The eyelids fell again. He fought them open. “What did he want?”

“He was looking for you. I didn’t tell him you’d been here. I didn’t know—” She was hesitant. “I didn’t want to explain where you were.”

“Where was I?” The words were drugged.

“You were—getting rid of Hester.”

He was under now, his breathing regular. She smoothed the covers over his shoulder. She returned to her room. She took down the box again, lifted out the egg. It was so daringly beautiful, only the days of fairy-tale monarchs could create anything so magnificent. Peter the Great’s gift to the Persian Shah. It was too beautiful to risk. Even in an apartment where no one could enter. She found in her drawer a purple wool fascinator, carefully wrapped the egg in it. The safest place. For tonight at least. She took down a hatbox, pushed the purple into the crown of one of Aunt Hortensia’s creations of cerise and ochre plumes, nested it again in tissue and replaced the box.
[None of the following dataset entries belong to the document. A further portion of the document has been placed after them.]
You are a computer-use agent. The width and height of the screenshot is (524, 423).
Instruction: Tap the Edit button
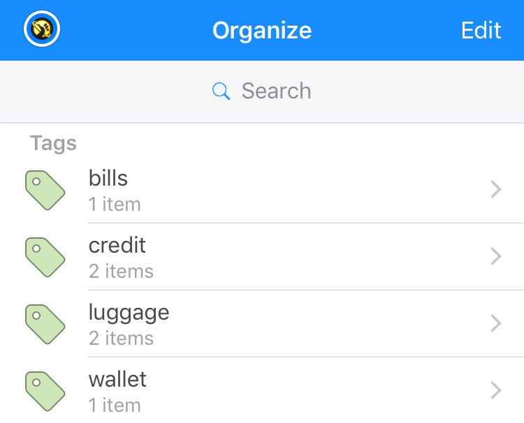[481, 31]
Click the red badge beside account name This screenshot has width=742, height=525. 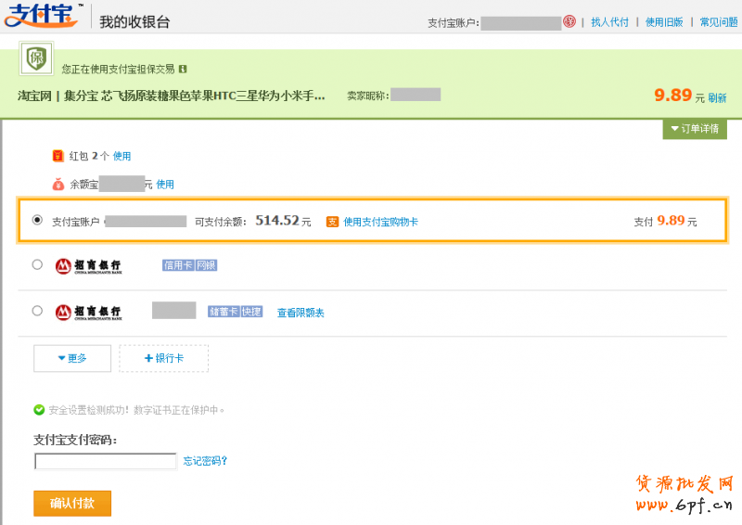click(569, 22)
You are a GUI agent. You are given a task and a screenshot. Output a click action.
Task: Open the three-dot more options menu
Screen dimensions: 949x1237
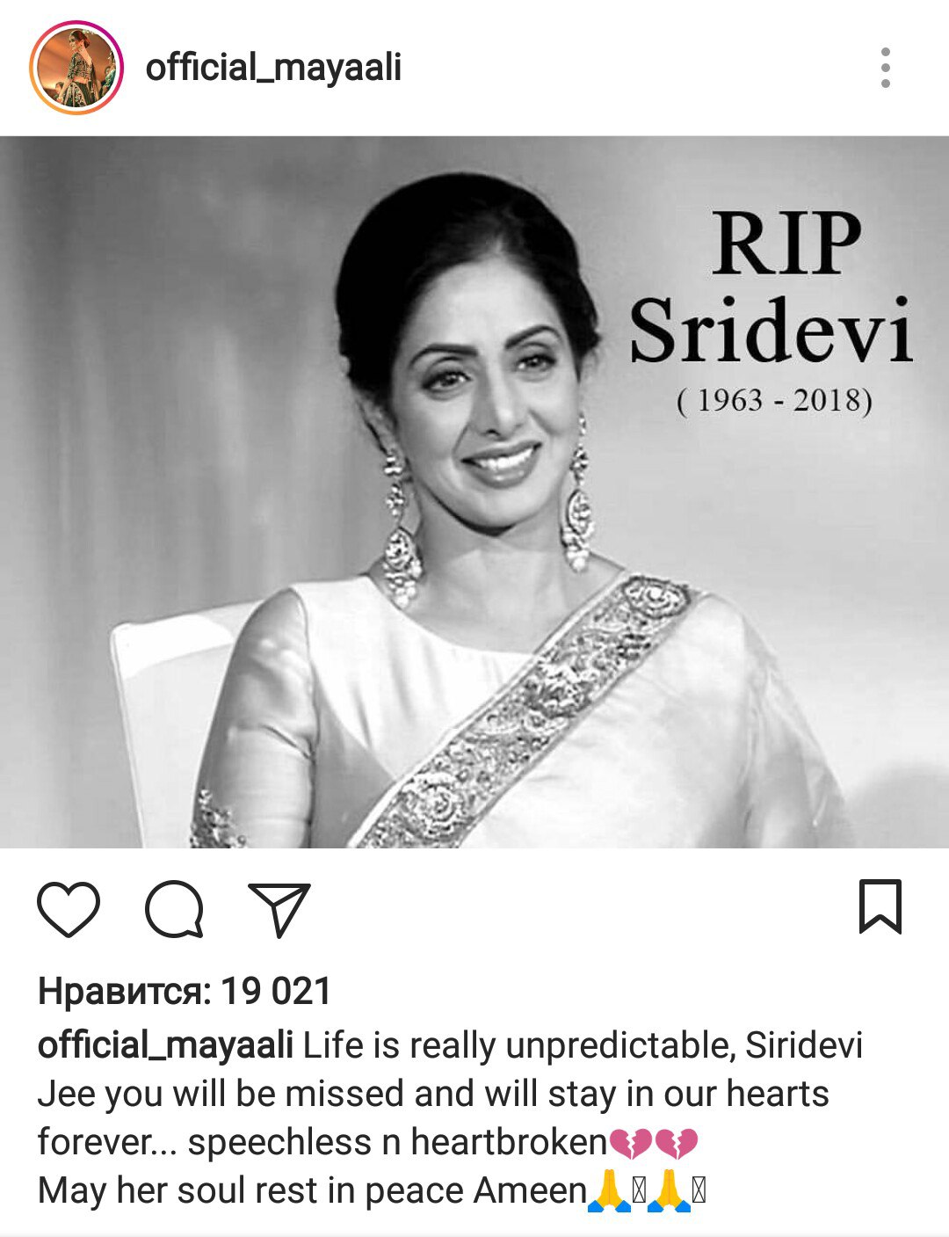(885, 68)
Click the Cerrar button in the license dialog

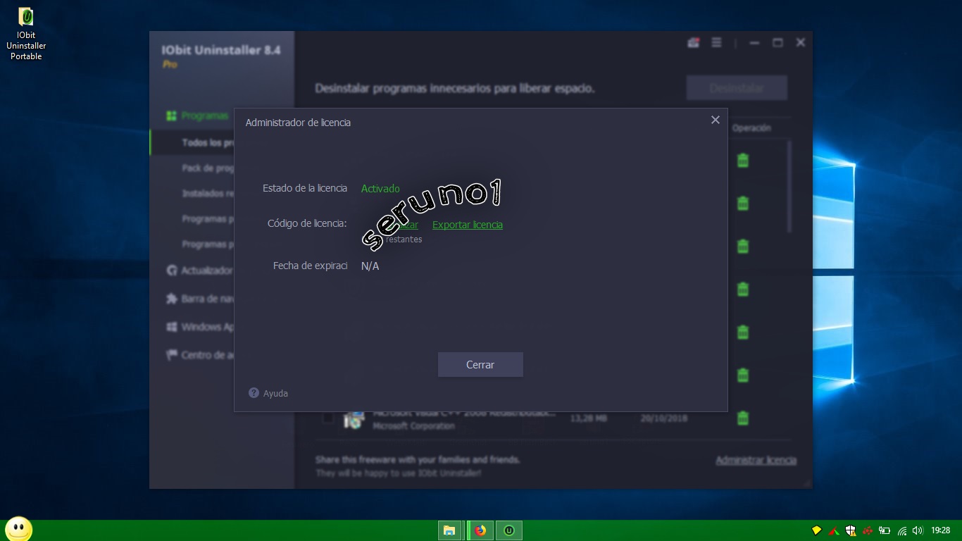pos(480,364)
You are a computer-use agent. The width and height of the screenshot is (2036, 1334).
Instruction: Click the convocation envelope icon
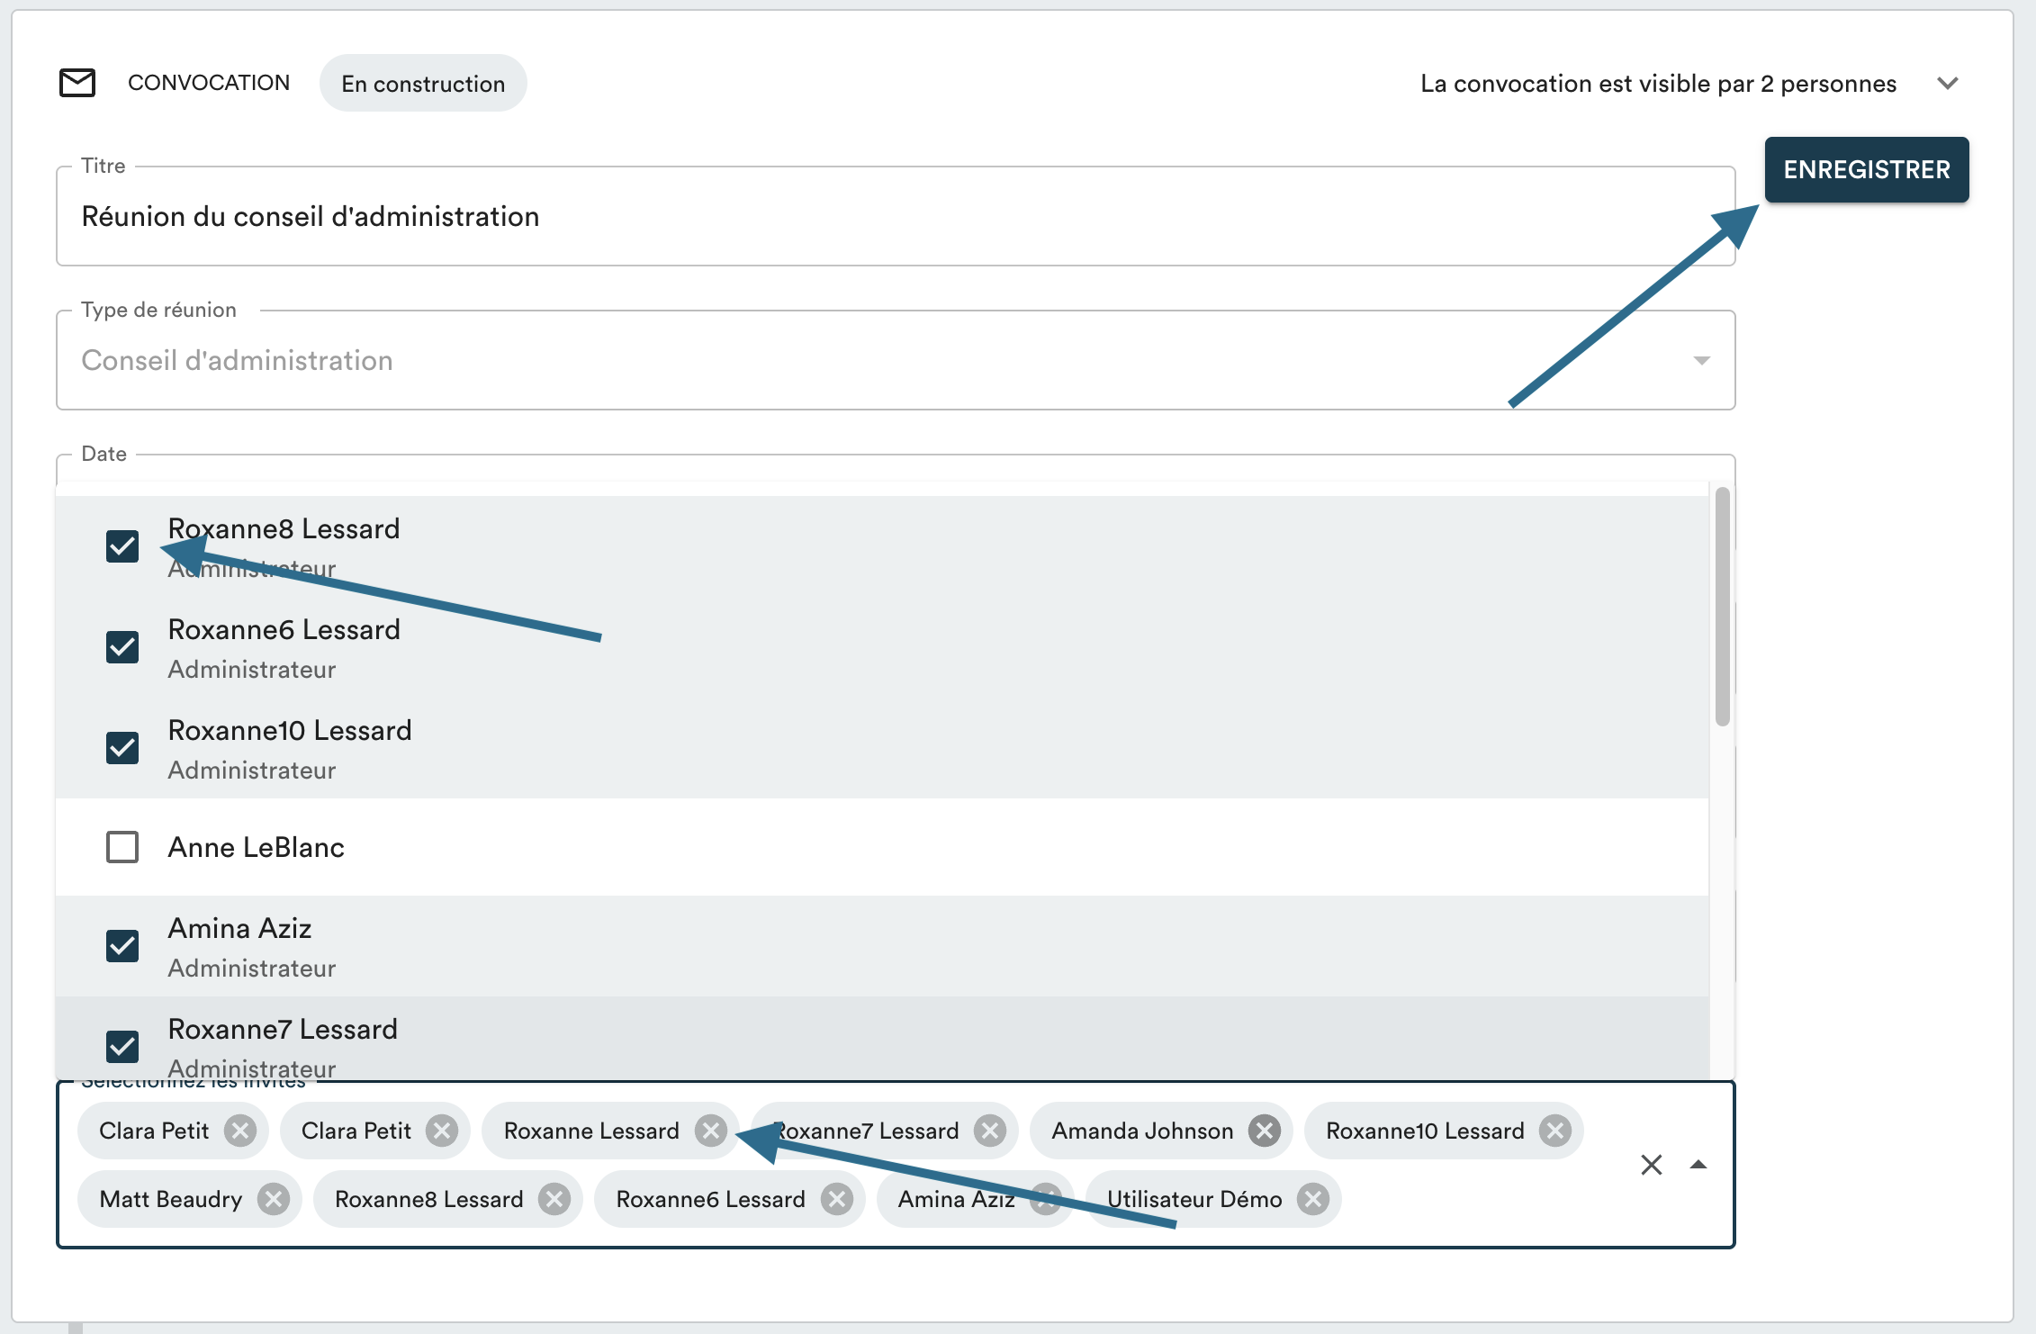click(77, 83)
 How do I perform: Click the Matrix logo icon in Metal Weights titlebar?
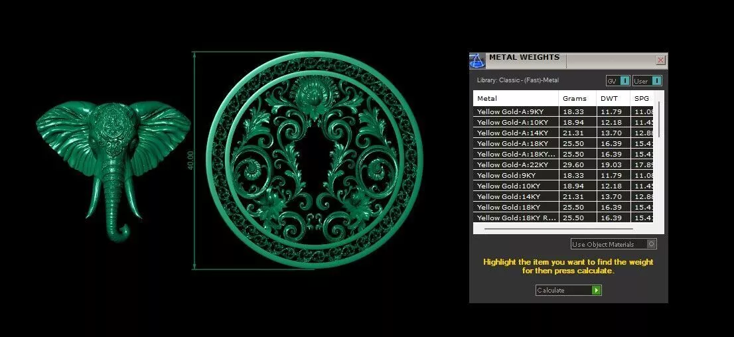477,61
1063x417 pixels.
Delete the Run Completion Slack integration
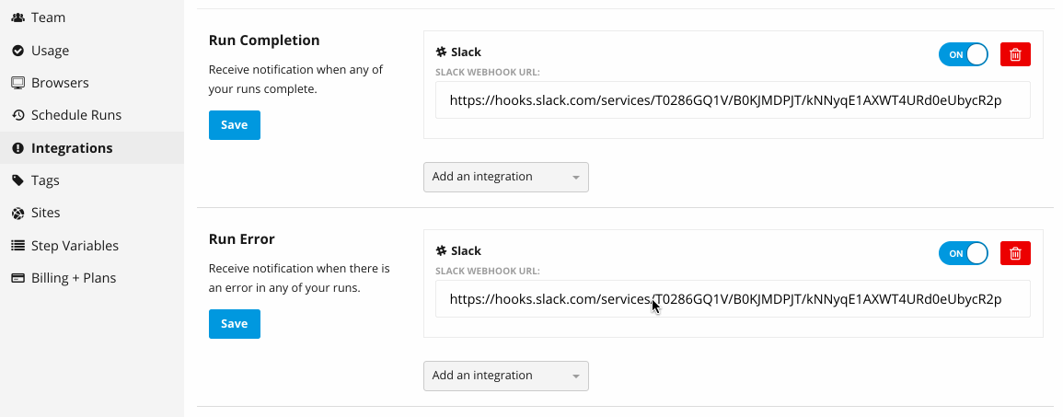click(x=1015, y=54)
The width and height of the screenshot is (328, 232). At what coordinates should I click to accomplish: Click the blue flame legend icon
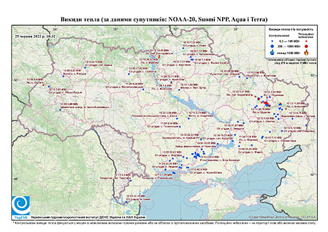(x=272, y=52)
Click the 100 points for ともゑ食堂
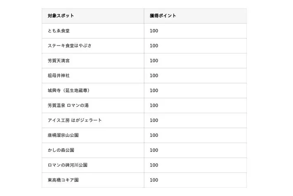The image size is (293, 196). (154, 31)
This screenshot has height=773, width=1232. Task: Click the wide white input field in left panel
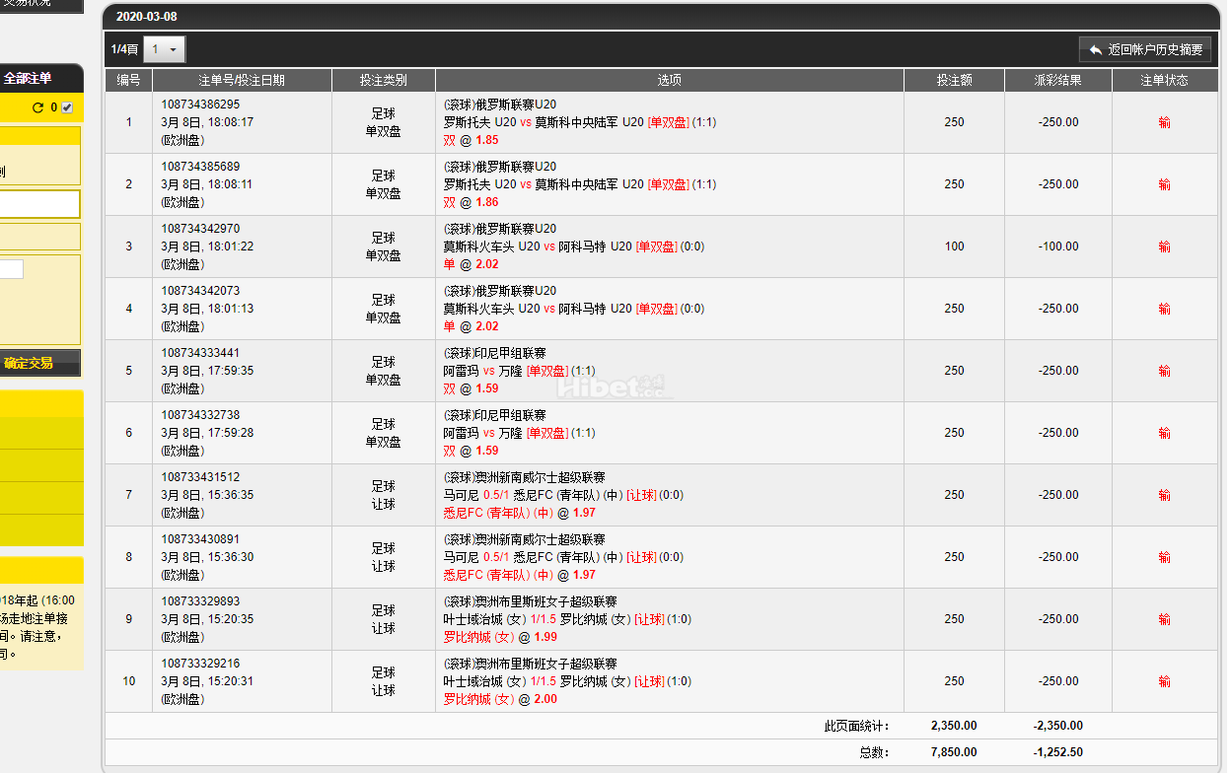coord(39,203)
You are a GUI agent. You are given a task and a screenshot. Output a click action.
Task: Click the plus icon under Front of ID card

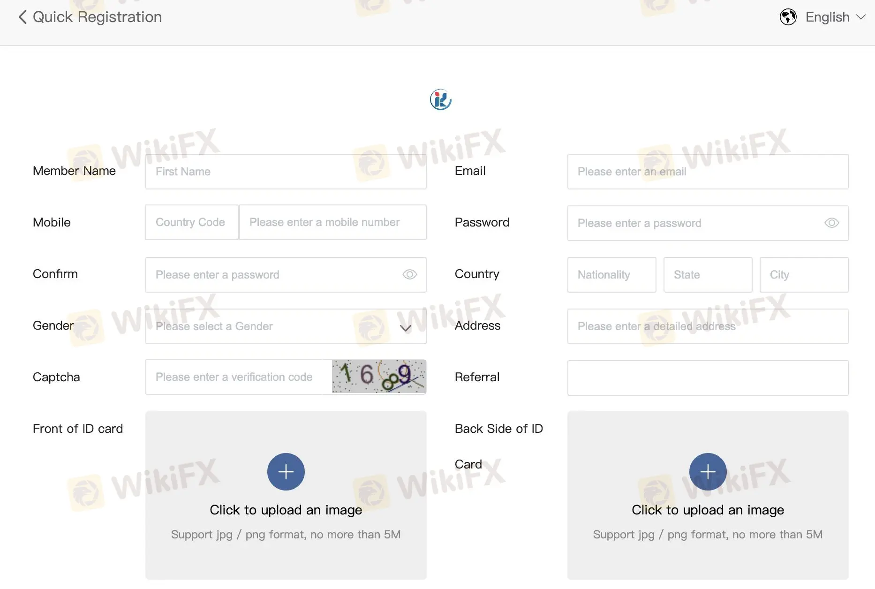point(286,471)
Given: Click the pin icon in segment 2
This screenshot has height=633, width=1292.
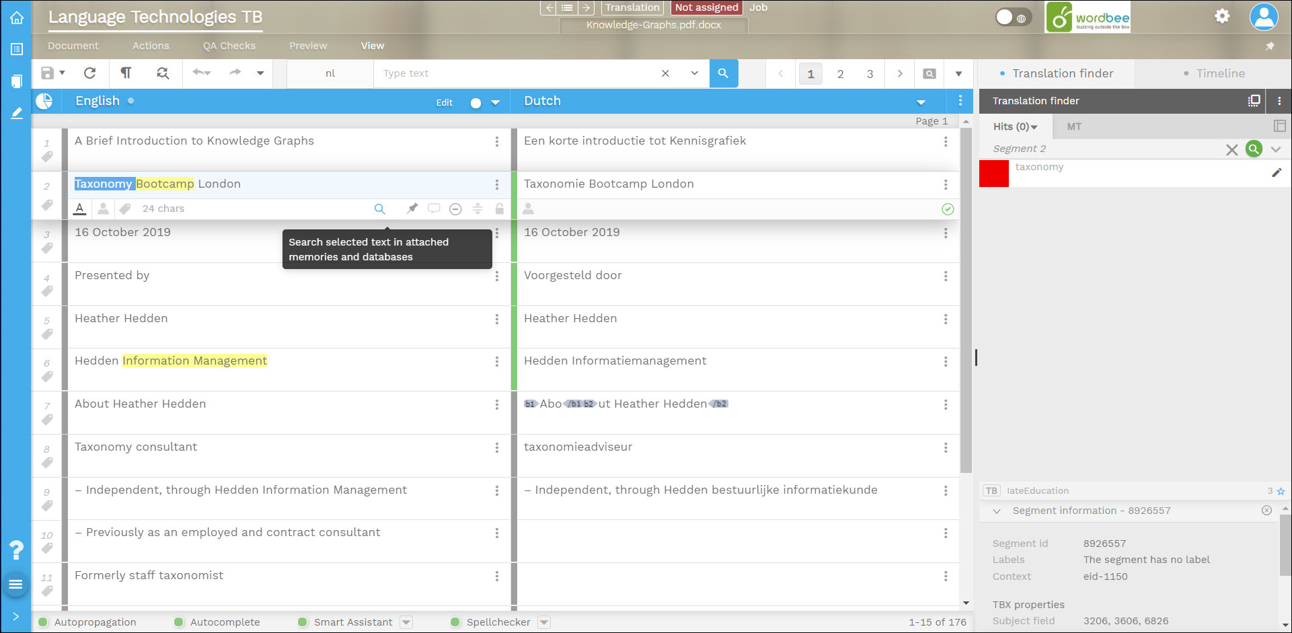Looking at the screenshot, I should click(412, 209).
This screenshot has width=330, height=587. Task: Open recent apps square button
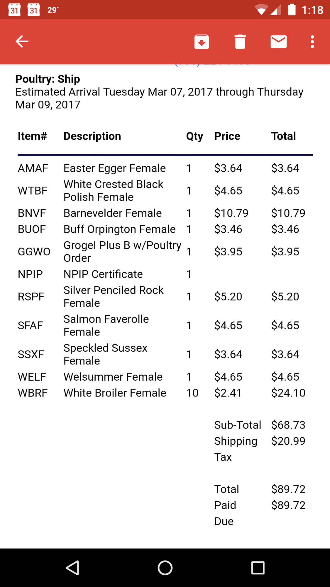(258, 568)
A large oval of bath soap, not the scented, the white scentless. The weight was almost the same, and the shape. She carefully wrapped the cake in tissue, closed the box. She tied the white paper about it neatly. The package didn’t look as if it had been opened. She put it back on the shelf. If anyone broke in, he could have the soap.

She snapped off the light, slit the Venetian blinds. The wind moaned into the room as she opened the front windows. The rain was still slashing down, whipped by the wind. And in the park a man sat on a bench, one man huddled in his coat, facing the apartment house. She turned away, and quickly covered herself in bed. Even if Gavin was helpless she was glad she wasn’t alone tonight. Even if he was her enemy.